- [EXERCISE OBJECTIVE]: Turn the rows from the line containing "What do you see at coordinates (190, 280)" through the line containing "coordinates (1236, 38).", both included, into a numbered list, leaving out any blank lines.

- [RAW DATA]:
☆ ☆ ☆ ☆ ☆ ☆ ☆

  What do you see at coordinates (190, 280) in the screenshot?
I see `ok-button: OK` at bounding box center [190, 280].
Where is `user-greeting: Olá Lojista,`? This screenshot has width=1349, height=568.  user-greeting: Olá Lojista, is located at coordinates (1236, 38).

☆ ☆ ☆ ☆ ☆ ☆ ☆

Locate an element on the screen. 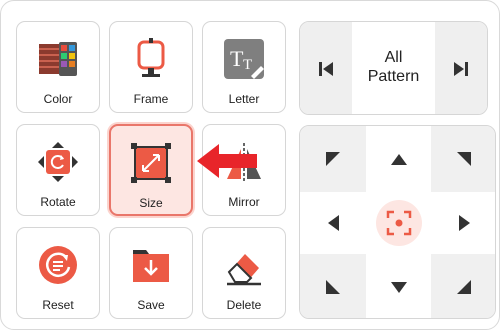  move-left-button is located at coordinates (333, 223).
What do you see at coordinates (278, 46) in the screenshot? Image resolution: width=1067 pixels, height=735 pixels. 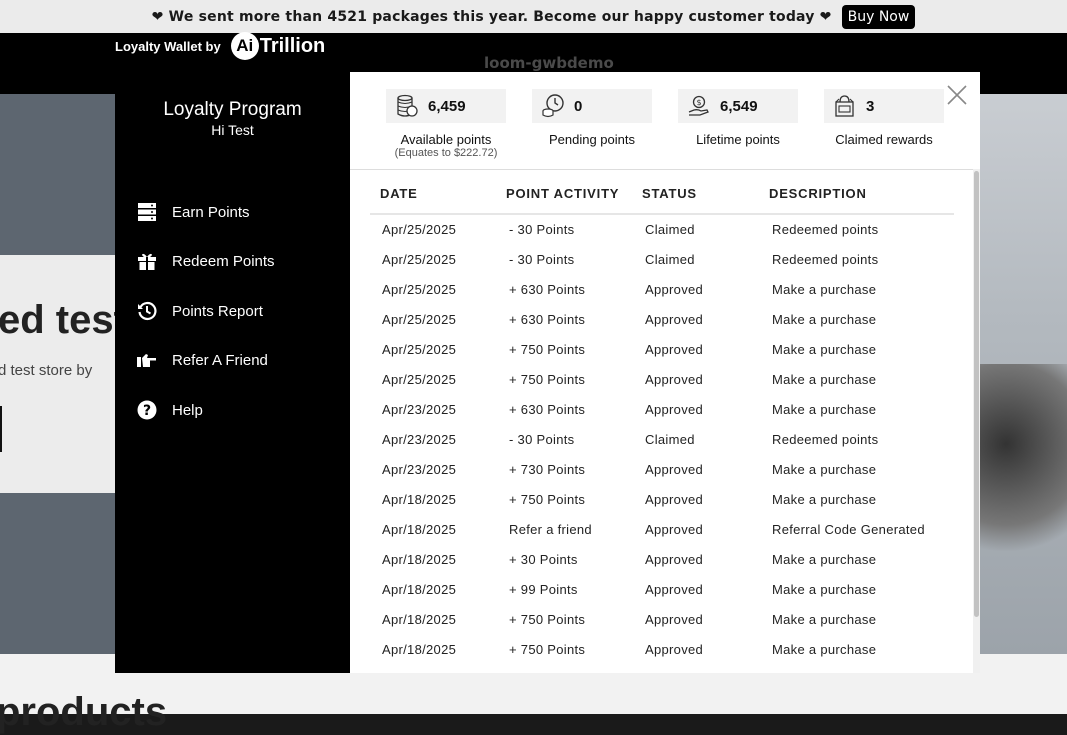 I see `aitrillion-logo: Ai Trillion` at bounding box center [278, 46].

☆ ☆ ☆ ☆ ☆ ☆ ☆

- [TASK OUTPUT]:
1.   What do you see at coordinates (190, 280) in the screenshot?
2. I see `ok-button: OK` at bounding box center [190, 280].
3. Where is `user-greeting: Olá Lojista,`? This screenshot has width=1349, height=568.  user-greeting: Olá Lojista, is located at coordinates (1236, 38).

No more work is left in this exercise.